WHAT IS EXPECTED: Copy each of the following items verbatim, line for line.

"""

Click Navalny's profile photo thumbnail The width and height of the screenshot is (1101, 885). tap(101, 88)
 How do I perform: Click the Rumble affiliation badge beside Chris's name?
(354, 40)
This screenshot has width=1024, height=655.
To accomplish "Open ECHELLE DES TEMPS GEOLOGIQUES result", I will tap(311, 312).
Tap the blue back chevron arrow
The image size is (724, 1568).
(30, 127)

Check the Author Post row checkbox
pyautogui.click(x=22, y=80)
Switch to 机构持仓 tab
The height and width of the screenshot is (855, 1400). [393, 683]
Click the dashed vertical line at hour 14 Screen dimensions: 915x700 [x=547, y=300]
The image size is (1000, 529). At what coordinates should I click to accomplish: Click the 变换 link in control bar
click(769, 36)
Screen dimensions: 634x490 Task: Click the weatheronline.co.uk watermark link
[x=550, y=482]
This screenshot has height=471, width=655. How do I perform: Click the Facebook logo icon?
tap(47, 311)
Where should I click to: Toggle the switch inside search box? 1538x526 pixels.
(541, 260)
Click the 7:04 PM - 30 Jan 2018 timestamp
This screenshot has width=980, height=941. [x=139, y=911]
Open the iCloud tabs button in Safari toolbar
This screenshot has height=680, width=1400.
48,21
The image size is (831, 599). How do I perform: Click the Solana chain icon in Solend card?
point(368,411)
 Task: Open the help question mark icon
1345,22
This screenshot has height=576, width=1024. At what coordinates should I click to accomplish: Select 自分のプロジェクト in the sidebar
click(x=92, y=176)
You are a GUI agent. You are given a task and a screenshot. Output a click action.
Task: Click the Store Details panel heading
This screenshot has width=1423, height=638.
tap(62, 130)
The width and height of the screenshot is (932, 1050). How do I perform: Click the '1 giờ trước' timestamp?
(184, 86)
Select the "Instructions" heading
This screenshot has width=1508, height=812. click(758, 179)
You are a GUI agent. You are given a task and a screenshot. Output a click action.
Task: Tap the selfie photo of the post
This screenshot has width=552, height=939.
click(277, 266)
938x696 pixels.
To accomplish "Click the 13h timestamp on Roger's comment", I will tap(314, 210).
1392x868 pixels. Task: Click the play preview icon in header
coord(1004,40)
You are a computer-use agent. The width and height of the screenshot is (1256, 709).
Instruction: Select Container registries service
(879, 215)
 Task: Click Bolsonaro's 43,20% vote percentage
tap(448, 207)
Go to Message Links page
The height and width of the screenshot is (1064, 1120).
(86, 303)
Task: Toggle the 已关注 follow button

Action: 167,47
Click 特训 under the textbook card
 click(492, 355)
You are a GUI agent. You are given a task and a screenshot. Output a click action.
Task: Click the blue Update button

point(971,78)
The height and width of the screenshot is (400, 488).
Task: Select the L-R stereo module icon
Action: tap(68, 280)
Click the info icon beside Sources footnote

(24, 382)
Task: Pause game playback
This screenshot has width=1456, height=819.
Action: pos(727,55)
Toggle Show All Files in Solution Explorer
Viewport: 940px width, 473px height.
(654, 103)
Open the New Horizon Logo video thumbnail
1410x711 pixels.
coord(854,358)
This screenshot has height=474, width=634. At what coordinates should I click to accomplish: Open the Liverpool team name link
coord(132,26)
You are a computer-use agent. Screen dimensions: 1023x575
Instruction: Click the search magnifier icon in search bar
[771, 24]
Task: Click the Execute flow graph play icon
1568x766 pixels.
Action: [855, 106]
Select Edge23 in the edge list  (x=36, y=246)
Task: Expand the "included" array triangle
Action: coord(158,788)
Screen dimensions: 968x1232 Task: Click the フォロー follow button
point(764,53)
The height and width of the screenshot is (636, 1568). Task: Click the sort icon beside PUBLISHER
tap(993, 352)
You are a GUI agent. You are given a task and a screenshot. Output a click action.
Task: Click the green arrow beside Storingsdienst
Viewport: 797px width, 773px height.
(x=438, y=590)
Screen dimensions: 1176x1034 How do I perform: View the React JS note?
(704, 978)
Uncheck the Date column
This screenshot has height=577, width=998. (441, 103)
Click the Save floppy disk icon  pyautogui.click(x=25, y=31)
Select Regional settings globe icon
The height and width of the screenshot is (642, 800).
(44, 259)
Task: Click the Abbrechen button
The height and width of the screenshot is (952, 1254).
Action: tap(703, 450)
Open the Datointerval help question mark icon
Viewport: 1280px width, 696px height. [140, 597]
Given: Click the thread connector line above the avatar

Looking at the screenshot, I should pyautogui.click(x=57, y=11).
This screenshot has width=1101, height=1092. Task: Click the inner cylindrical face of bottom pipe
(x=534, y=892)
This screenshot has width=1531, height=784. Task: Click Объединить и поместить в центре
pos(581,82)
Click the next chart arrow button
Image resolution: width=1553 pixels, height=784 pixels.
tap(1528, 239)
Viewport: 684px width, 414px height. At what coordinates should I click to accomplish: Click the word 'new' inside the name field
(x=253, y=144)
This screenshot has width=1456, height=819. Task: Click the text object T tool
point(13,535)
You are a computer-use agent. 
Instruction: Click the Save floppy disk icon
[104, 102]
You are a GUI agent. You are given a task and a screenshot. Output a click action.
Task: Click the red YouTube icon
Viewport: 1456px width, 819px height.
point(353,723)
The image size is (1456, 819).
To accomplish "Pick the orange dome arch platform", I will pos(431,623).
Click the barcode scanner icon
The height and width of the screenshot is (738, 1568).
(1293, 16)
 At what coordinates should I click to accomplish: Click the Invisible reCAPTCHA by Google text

"""

TASK RESULT:
Click Navalny's profile photo thumbnail The width and height of the screenshot is (1101, 885). tap(101, 88)
 How do I perform: Click the Rumble affiliation badge beside Chris's name?
(354, 40)
This screenshot has width=1024, height=655.
To accomplish "Open ECHELLE DES TEMPS GEOLOGIQUES result", I will tap(311, 312).
Tap the blue back chevron arrow
The image size is (724, 1568).
(30, 127)

Check the Author Post row checkbox
pyautogui.click(x=22, y=80)
Switch to 机构持仓 tab
The height and width of the screenshot is (855, 1400). [393, 683]
Click the dashed vertical line at hour 14 Screen dimensions: 915x700 [x=547, y=300]
The image size is (1000, 529). At what coordinates should I click to accomplish: Click the 变换 link in control bar
click(769, 36)
Screen dimensions: 634x490 Task: Click the weatheronline.co.uk watermark link
[x=550, y=482]
This screenshot has height=471, width=655. How do I perform: Click the Facebook logo icon?
tap(47, 311)
Where should I click to: Toggle the switch inside search box? 1538x526 pixels.
(541, 260)
Click the 7:04 PM - 30 Jan 2018 timestamp
This screenshot has width=980, height=941. [x=139, y=911]
Open the iCloud tabs button in Safari toolbar
This screenshot has height=680, width=1400.
48,21
The image size is (831, 599). How do I perform: Click the Solana chain icon in Solend card?
point(368,411)
 Task: Open the help question mark icon
1345,22
This screenshot has height=576, width=1024. At what coordinates should I click to accomplish: Select 自分のプロジェクト in the sidebar
click(x=92, y=176)
You are a GUI agent. You are given a task and a screenshot. Output a click action.
Task: Click the Store Details panel heading
This screenshot has width=1423, height=638.
tap(62, 130)
The width and height of the screenshot is (932, 1050). How do I perform: Click the '1 giờ trước' timestamp?
(184, 86)
Select the "Instructions" heading
This screenshot has width=1508, height=812. click(758, 179)
You are a GUI agent. You are given a task and a screenshot. Output a click action.
Task: Tap the selfie photo of the post
This screenshot has width=552, height=939.
click(277, 266)
938x696 pixels.
To accomplish "Click the 13h timestamp on Roger's comment", I will tap(314, 210).
1392x868 pixels. Task: Click the play preview icon in header
coord(1004,40)
You are a computer-use agent. The width and height of the screenshot is (1256, 709).
Instruction: Select Container registries service
(879, 215)
 Task: Click Bolsonaro's 43,20% vote percentage
tap(448, 207)
Go to Message Links page
The height and width of the screenshot is (1064, 1120).
(86, 303)
Task: Toggle the 已关注 follow button

Action: 167,47
Click 特训 under the textbook card
 click(492, 355)
You are a GUI agent. You are given a task and a screenshot. Output a click action.
Task: Click the blue Update button

point(971,78)
The height and width of the screenshot is (400, 488).
Task: Select the L-R stereo module icon
Action: tap(68, 280)
Click the info icon beside Sources footnote

(24, 382)
Task: Pause game playback
This screenshot has width=1456, height=819.
Action: pos(727,55)
Toggle Show All Files in Solution Explorer
Viewport: 940px width, 473px height.
(654, 103)
Open the New Horizon Logo video thumbnail
1410x711 pixels.
coord(854,358)
This screenshot has height=474, width=634. At what coordinates should I click to accomplish: Open the Liverpool team name link
coord(132,26)
You are a computer-use agent. Screen dimensions: 1023x575
Instruction: Click the search magnifier icon in search bar
[771, 24]
Task: Click the Execute flow graph play icon
1568x766 pixels.
Action: [855, 106]
Select Edge23 in the edge list  (x=36, y=246)
Task: Expand the "included" array triangle
Action: coord(158,788)
Screen dimensions: 968x1232 Task: Click the フォロー follow button
point(764,53)
The height and width of the screenshot is (636, 1568). Task: Click the sort icon beside PUBLISHER
tap(993, 352)
You are a GUI agent. You are given a task and a screenshot. Output a click action.
Task: Click the green arrow beside Storingsdienst
Viewport: 797px width, 773px height.
(x=438, y=590)
Screen dimensions: 1176x1034 How do I perform: View the React JS note?
(704, 978)
Uncheck the Date column
This screenshot has height=577, width=998. (441, 103)
Click the Save floppy disk icon  pyautogui.click(x=25, y=31)
Select Regional settings globe icon
The height and width of the screenshot is (642, 800).
(44, 259)
Task: Click the Abbrechen button
The height and width of the screenshot is (952, 1254).
Action: tap(703, 450)
Open the Datointerval help question mark icon
Viewport: 1280px width, 696px height. [140, 597]
Given: Click the thread connector line above the avatar

Looking at the screenshot, I should pyautogui.click(x=57, y=11).
This screenshot has width=1101, height=1092. Task: Click the inner cylindrical face of bottom pipe
(x=534, y=892)
This screenshot has width=1531, height=784. Task: Click Объединить и поместить в центре
pos(581,82)
Click the next chart arrow button
Image resolution: width=1553 pixels, height=784 pixels.
tap(1528, 239)
Viewport: 684px width, 414px height. At what coordinates should I click to accomplish: Click the word 'new' inside the name field
(x=253, y=144)
This screenshot has width=1456, height=819. Task: Click the text object T tool
point(13,535)
You are a computer-use agent. 
Instruction: Click the Save floppy disk icon
[104, 102]
You are a GUI agent. You are given a task and a screenshot. Output a click action.
Task: Click the red YouTube icon
Viewport: 1456px width, 819px height.
point(353,723)
The image size is (1456, 819).
To accomplish "Pick the orange dome arch platform", I will pos(431,623).
Click the barcode scanner icon
The height and width of the screenshot is (738, 1568).
(1293, 16)
 At what coordinates should I click to accomplish: Click the Invisible reCAPTCHA by Google text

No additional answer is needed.